基因克隆中蓝白斑筛选的原理
蓝白斑筛选(blue-white screening)是基因克隆中常用的一种筛选方法,其原理基于质粒中含有启动子和编码β-半乳糖苷酶(β-galactosidase)的报告基因(如pUC19质粒)。在包含X-gal(5-bromo-4-chloro-3-indolyl-β-D-galactopyranoside)的培养基上进行培养,在X-gal的存在下,通过检测培养基上的蓝色斑点来判断克隆是否为阳性。
具体原理如下:
1. 载体构建:报告基因一般位于多克隆位点(multiple cloning site,MCS)中,其下游有一段多个限制酶切位点的DNA序列。报告基因和多克隆位点之间有一个启动子,在存在特定的诱导剂(如IPTG)时可以激活启动子,使报告基因表达。
2. 插入目标基因:将目标基因插入多克隆位点,通过限制酶切和连接反应将目标基因与载体连接。

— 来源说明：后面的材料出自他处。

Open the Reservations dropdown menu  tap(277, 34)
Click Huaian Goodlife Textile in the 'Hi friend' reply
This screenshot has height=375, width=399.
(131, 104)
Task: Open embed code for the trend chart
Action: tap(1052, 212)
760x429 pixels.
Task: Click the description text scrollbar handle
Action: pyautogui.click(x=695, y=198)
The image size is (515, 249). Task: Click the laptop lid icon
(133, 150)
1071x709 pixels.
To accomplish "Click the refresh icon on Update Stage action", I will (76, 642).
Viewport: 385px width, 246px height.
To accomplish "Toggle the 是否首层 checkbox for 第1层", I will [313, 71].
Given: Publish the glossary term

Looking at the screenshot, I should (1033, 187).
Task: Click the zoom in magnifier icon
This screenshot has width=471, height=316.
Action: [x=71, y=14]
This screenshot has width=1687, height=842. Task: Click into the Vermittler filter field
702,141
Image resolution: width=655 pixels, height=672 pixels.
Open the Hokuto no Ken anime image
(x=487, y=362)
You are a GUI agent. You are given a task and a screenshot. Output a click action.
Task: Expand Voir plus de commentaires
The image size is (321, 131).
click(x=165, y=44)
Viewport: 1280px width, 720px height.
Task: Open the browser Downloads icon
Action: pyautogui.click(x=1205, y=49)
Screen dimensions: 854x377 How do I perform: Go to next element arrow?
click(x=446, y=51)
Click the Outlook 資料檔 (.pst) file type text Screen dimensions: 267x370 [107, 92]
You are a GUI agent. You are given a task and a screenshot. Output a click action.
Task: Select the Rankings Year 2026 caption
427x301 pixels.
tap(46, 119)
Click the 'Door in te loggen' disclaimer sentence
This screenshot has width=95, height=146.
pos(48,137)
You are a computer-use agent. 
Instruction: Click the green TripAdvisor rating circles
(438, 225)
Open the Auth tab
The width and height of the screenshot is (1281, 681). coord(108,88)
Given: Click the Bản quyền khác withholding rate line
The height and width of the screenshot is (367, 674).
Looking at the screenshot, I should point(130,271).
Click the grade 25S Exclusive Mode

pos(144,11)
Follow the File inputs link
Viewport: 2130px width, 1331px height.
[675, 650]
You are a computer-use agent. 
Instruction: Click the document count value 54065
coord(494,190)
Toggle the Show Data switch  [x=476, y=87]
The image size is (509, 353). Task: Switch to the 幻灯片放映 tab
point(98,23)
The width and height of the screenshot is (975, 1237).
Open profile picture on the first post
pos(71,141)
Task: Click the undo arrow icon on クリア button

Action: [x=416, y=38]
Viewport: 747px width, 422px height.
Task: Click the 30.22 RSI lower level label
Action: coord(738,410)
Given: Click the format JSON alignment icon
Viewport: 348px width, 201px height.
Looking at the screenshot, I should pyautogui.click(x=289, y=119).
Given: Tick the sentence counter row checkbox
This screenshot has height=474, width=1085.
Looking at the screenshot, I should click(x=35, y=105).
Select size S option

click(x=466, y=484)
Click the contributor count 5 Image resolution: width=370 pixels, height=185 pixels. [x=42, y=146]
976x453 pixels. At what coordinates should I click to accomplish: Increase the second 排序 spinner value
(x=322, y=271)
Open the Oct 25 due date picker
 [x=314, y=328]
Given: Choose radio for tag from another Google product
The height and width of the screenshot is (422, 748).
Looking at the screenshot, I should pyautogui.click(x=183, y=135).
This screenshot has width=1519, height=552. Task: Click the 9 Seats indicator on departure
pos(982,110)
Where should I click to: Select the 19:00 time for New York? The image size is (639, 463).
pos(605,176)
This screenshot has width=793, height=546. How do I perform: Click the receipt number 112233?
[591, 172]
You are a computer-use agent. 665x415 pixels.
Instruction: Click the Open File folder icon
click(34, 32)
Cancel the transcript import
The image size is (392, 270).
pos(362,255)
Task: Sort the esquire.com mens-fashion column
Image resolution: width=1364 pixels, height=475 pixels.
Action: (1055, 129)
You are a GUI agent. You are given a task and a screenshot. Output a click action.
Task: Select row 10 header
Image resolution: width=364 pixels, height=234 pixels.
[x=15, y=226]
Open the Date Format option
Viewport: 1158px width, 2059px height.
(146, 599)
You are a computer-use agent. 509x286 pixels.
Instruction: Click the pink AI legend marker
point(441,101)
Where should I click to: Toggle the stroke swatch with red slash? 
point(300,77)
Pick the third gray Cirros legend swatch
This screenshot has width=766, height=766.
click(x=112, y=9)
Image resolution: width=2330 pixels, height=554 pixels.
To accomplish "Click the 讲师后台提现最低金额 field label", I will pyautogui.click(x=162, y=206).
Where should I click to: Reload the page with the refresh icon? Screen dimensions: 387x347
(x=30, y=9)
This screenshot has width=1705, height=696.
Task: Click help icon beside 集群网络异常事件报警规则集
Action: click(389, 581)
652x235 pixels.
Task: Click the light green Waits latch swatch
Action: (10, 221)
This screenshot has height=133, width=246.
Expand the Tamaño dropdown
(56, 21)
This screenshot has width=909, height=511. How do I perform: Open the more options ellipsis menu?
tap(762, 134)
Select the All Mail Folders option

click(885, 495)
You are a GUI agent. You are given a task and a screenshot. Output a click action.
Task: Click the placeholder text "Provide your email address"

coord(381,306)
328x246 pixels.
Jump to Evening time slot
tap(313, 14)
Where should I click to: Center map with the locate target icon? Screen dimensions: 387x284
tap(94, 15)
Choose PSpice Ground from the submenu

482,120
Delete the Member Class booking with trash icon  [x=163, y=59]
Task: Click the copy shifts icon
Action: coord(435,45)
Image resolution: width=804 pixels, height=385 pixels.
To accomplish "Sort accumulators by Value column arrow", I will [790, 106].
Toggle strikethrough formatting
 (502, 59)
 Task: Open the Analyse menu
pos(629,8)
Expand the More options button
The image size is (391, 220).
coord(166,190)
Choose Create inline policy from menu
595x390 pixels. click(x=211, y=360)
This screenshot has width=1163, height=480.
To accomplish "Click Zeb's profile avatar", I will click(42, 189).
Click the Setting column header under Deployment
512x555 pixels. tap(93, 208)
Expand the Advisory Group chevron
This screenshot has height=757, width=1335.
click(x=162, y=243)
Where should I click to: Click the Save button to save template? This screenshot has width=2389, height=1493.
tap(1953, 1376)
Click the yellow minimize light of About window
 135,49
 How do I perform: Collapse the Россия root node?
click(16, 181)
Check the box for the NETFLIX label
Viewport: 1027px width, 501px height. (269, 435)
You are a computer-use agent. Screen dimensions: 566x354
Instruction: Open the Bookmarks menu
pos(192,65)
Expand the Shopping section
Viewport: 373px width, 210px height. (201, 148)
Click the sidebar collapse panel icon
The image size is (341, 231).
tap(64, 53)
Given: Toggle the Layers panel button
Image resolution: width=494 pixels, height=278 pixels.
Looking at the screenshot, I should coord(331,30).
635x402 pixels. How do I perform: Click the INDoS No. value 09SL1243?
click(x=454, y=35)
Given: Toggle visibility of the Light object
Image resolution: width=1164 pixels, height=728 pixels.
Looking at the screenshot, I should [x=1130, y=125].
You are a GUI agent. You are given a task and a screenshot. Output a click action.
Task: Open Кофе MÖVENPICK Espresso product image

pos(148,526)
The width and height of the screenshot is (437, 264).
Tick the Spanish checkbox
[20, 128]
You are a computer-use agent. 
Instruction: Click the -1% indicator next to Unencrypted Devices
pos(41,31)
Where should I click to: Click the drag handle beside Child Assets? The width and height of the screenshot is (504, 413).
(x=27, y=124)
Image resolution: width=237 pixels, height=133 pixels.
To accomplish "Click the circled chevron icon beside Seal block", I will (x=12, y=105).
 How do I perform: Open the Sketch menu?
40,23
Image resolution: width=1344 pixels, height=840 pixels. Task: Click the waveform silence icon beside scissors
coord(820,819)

3. 蓝白斑筛选:将连接好的克隆转化到宿主菌中进行培养。宿主菌中原有的β-galactosidase酶可将X-gal分解为无色的物质。只有在目标基因插入到多克隆位点中时,启动子才能被激活,报告基因得以表达,并产生β-galactosidase,使X-gal转化为蓝色产物。因此,在含有X-gal的培养基上,含有目标基因的克隆形成蓝色斑点,被称为阳性克隆。
通过观察培养基上的蓝色斑点,可以快速筛选出含有目标基因的克隆,避免了对每个克隆进行测序或其他检测的繁琐步骤。